The area borders Kingston Park, notable for the Kingston Park shopping centre, as well as Kenton School, one of the largest schools in the UK with approximately 2000 students.

The nearest Tyne and Wear Metro station is Fawdon, with stations at Kingston Park and Bank Foot the other side of the A1 Western bypass. Nearby places include Fawdon and Cowgate.

Residential

Kenton contains a wide range of residential areas and developments. These residential areas range from Council housing estates to modern middle class new-builds and privately owned residential estates. In North Kenton and Kenton Bar, the housing is predominantly council owned. Kenton Lane, which runs through the heart of Kenton, contains traditional 1930s housing on both sides of the road, with more affluent households lining the streets behind.

Places of interest

Kenton contains a wide range of amenities and services for the local community, although some of these amenities are considered to be in Kingston Park and/or bordering Gosforth.

Kenton borders Kingston Park, home to the flagship Tesco Extra store, and has a smaller Tesco Express on Kenton Lane.

North Kenton hosts a shoppings centre locally known as Kenton Retail.
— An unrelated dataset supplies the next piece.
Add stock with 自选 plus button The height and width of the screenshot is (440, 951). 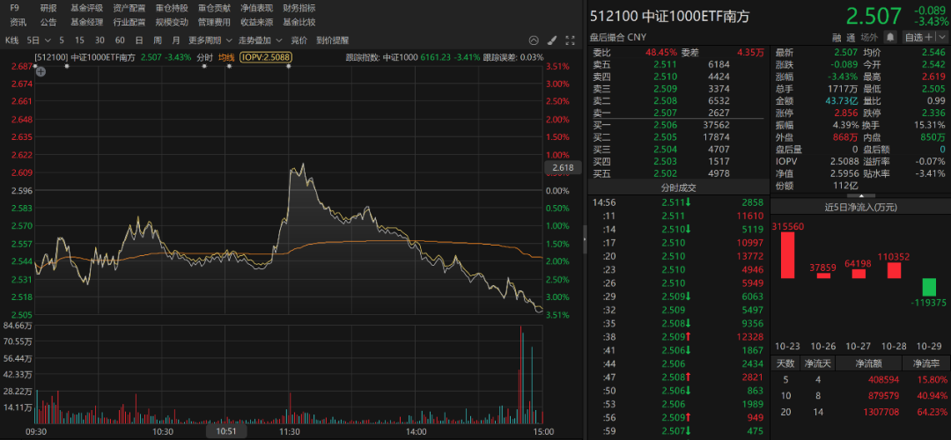[918, 37]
The Shopping Centre dates back to 1950's as it was built with the grown demand of houses. The centre is part of an ongoing renovation project that started late 2014, where it has been transformed into a refreshed centre. The centre includes a number of Stores such as Spar, Boots, Premier Local, Post Office, Greggs and Subway. It also includes a Male Barber Shops and Female Salon and a number of different takeaways.

The shopping centre shares a car park with the Kenton Centre.
The Kenton Centre is located on Hillsview Avenue also includes a GP surgery, library, housing office and a social services team.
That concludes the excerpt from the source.